Problem requirements>
Which of the lines below mention the word "target"? Pull each one out.

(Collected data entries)
============================================================
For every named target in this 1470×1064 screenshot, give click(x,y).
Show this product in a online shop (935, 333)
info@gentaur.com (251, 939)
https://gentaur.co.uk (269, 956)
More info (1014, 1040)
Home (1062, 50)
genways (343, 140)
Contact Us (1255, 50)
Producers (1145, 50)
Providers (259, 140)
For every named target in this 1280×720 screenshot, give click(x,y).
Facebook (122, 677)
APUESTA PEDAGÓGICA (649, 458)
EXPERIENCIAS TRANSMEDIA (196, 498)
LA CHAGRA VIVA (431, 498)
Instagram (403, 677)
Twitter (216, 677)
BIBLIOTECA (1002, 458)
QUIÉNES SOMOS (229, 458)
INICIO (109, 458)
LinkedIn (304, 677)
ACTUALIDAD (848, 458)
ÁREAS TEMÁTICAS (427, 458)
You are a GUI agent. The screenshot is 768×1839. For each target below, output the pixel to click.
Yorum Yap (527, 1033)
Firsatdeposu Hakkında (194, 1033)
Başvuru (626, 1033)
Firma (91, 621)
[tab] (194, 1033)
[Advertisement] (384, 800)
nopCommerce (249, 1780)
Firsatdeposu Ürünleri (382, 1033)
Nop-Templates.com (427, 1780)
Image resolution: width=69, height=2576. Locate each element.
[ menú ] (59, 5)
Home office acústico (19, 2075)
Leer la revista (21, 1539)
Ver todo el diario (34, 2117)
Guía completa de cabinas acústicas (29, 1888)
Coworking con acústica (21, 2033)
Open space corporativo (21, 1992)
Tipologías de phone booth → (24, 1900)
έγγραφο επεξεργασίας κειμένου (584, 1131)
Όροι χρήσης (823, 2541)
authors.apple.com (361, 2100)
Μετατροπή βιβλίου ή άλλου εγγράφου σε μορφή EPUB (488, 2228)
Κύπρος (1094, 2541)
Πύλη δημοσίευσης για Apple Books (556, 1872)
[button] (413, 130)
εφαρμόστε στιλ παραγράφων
============================================================
Your response>
For every named target in this 1470×1064 screenshot, give click(x,y).
For every named target in this 1280×720 screenshot, give click(x,y).
You are a GUI agent. The screenshot is 768×1839. For each target below, output the pixel to click.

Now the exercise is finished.